Parent Page: Uzi Paz home page on http://www.uzipaz.com .

One of the easiest ways to crack into computers (might it be your own computer, or your web account, or anything else), is by password cracking. If the computer provides some remote access with the defense of a password, a very common way to break into that computer, is by brute force password guessing. They just use programs that try millions of passwords, with known usernames or common usernames.
Since many people choose trivial passwords the method is quite successful.

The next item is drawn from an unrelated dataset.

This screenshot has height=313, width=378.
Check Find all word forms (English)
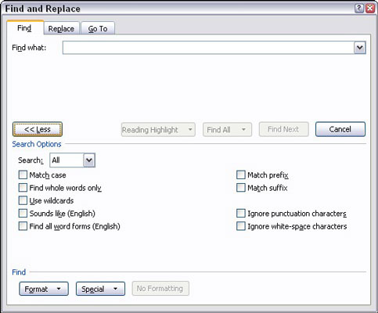[x=23, y=226]
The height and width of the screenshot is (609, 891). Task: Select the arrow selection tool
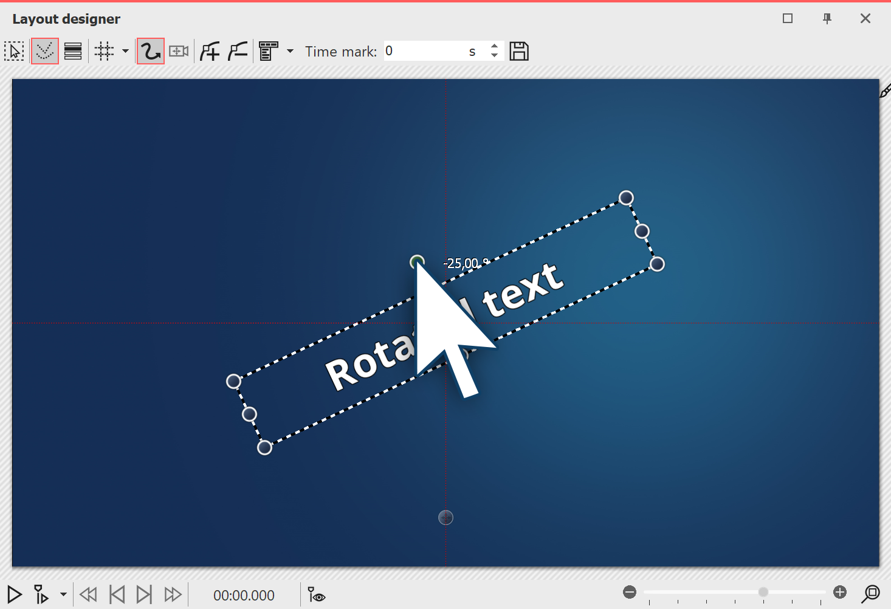point(14,50)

As passwords are cracked from time to time, and in many cases the program that cracks the passwords
generates a list of accounts with their passwords, It is well recommended to replace from time to time the
password.
In many cases you won't notice that your password has been cracked.
I wish here to make some comment about the choice of password. There are quite a lot of programs that try to
crack passwords. Many of them use some dictionary of words or names and try to guess.
Too many people use the name of their beloved wife/girlfriend/husband/boyfriend/son/daughter/pet as a
password or the date of birth or some combination of those, and password crackers (programs that crack
passwords) can find such passwords.
A few rules about choosing a password:
a) replace it occasionally if you can.
b) never choose a too short password: 8 characters are the minimum, that I recommend, and in most cases I
recommend more than that.
c) never use the same password for different services.
d) never use a name of a person or a word from the dictionary or a date or some simple combination as a
password.
e) if you can, use combination of capital letters, small letters, numbers, and special characters (not all services
allow this, however).

You might think that I'm a bit paranoid here, but too many accounts are cracked this way. Once an account is
invaded, a further harm can be done without you to even notice it.

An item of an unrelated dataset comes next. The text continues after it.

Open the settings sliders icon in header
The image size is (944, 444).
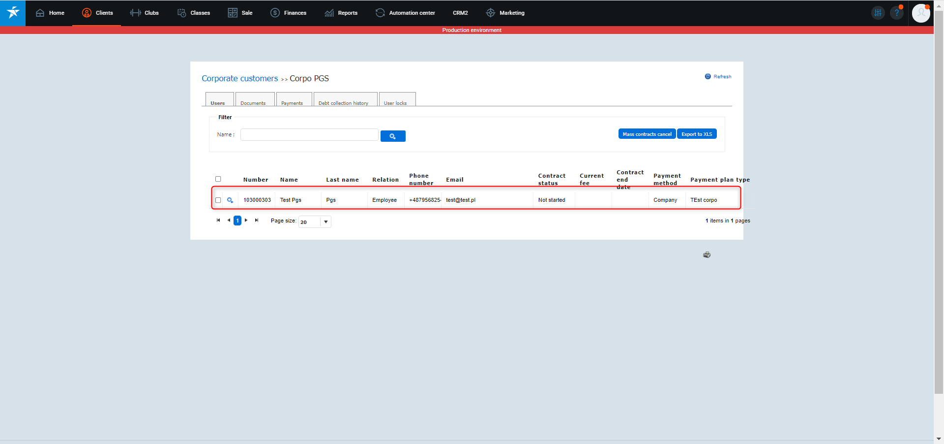[x=878, y=13]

Here are examples of bad passwords:
1. cyberboy
2. thebest
3. Johnny
4. Maya
5. julie
6. club0
7. abcd
8. jack123

Here are examples of good passwords:
1. iTs3adN*aF
2. cnEf4km!L
3. e)iYc,uC0

you may notice that example 3 here was taken more or less from the initials of rule number (e) for choosing a
password as you can see above, with o replaced with zero, and comma appears. This is of course, not an easy
hint to remember the password, but you may think of some other way to choose a password that no one but
you could guess, but that you are still able to get hint from it. e.g. if you had a teacher at school with very big
and protrusive ears that once said a memorable sentence: "Too much information equals no information" you
may use it as a hint for the password: dStMi=0i which comes from "dambo Said: too Much information equals
no information".
If its too hard for you, just use some arbitrary combination, and write it somewhere where no one would
suspect that it is a password.

Many programs such as telnet and FTP programs send the passwords for authentication on the Internet, without any encryption. This means that any sniffing programs that is installed along the way between your computer and the remote one that you use remotely, can watch the user name and password.
If you have the option to use services that use encrypted password it is better to use them.
If not, than the best thing you can do is to replace the passwords regularly.